[Aim of the exercise] Please repeat the lines below exactly. Begin with the line containing "Click the Save" and go on through the line containing "Click the browser".

[Dataset excerpts]
------

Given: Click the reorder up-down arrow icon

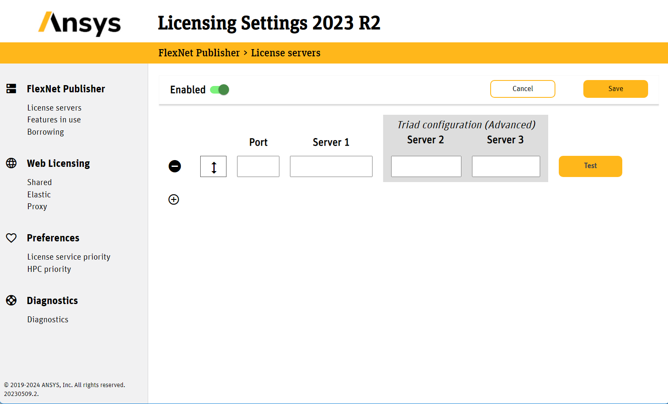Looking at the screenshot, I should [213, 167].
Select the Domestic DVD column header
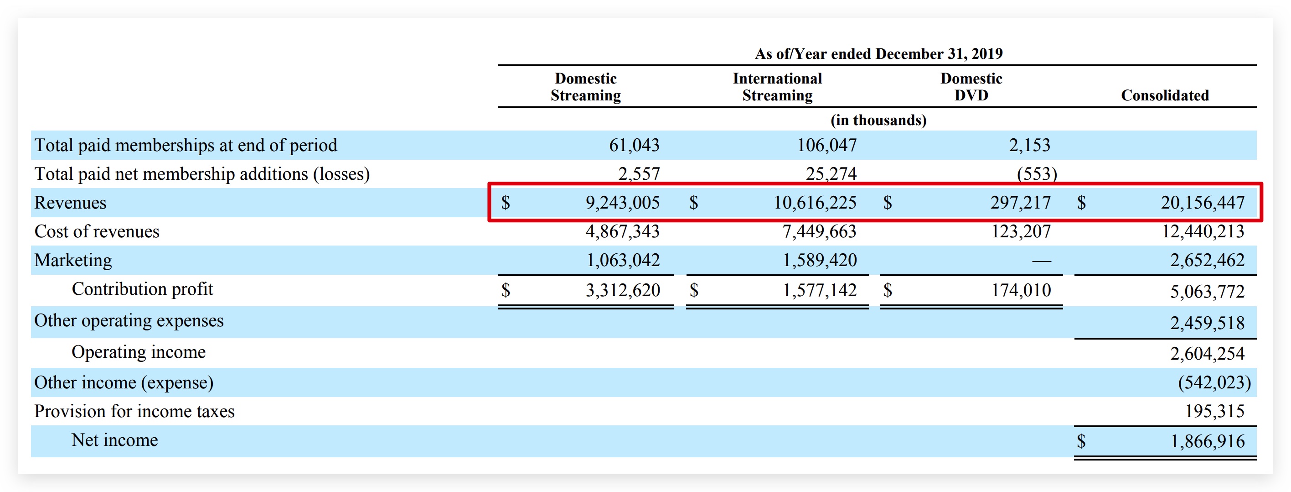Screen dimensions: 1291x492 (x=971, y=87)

------

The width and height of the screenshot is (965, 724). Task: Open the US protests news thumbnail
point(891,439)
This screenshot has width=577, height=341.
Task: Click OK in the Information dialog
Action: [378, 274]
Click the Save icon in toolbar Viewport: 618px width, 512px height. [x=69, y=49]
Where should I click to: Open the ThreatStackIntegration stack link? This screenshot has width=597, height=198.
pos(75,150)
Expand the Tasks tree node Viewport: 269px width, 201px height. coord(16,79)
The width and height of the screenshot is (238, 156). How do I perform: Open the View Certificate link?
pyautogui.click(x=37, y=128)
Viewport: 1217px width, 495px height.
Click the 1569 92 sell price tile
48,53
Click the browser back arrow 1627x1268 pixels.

------

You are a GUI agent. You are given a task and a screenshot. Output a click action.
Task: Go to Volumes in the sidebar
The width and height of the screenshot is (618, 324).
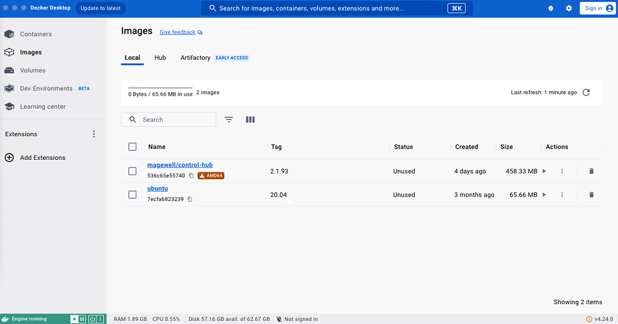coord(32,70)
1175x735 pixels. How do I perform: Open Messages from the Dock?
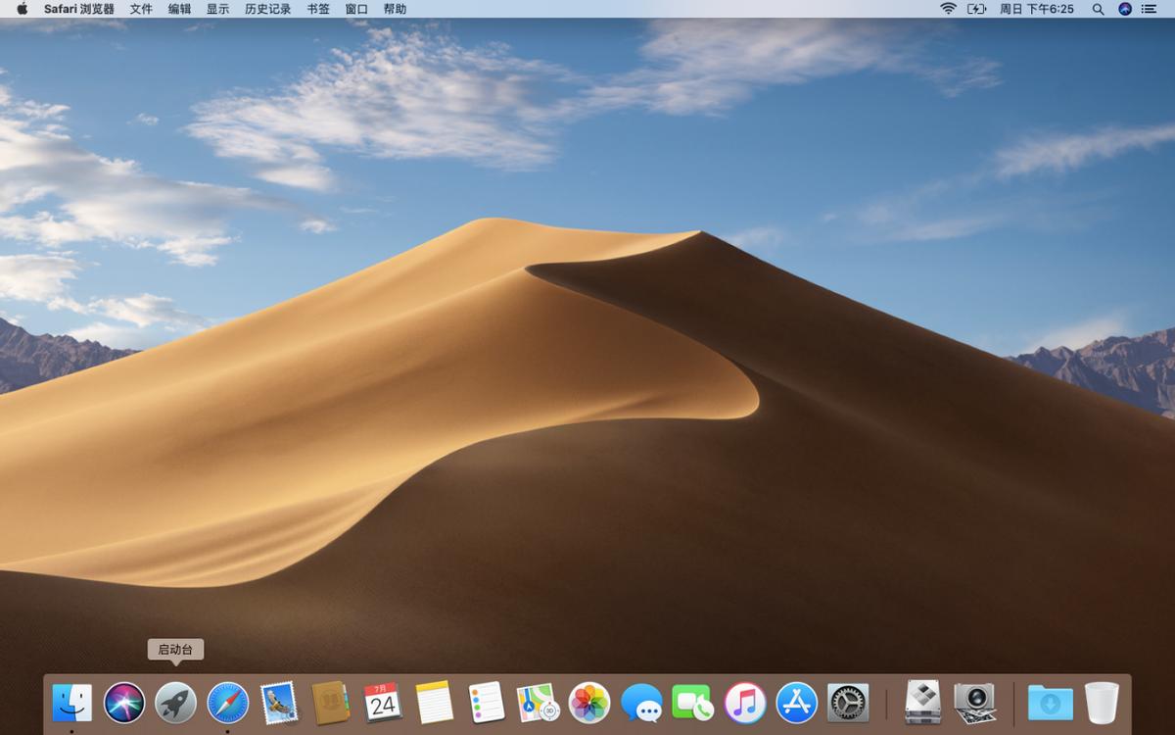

------

[Answer space]
Click the Save icon in toolbar Viewport: 618px width, 512px height. [x=69, y=49]
Where should I click to: Open the ThreatStackIntegration stack link? This screenshot has width=597, height=198.
pos(75,150)
Expand the Tasks tree node Viewport: 269px width, 201px height. coord(16,79)
The width and height of the screenshot is (238, 156). How do I perform: Open the View Certificate link?
pyautogui.click(x=37, y=128)
Viewport: 1217px width, 495px height.
Click the 1569 92 sell price tile
48,53
Click the browser back arrow 1627x1268 pixels.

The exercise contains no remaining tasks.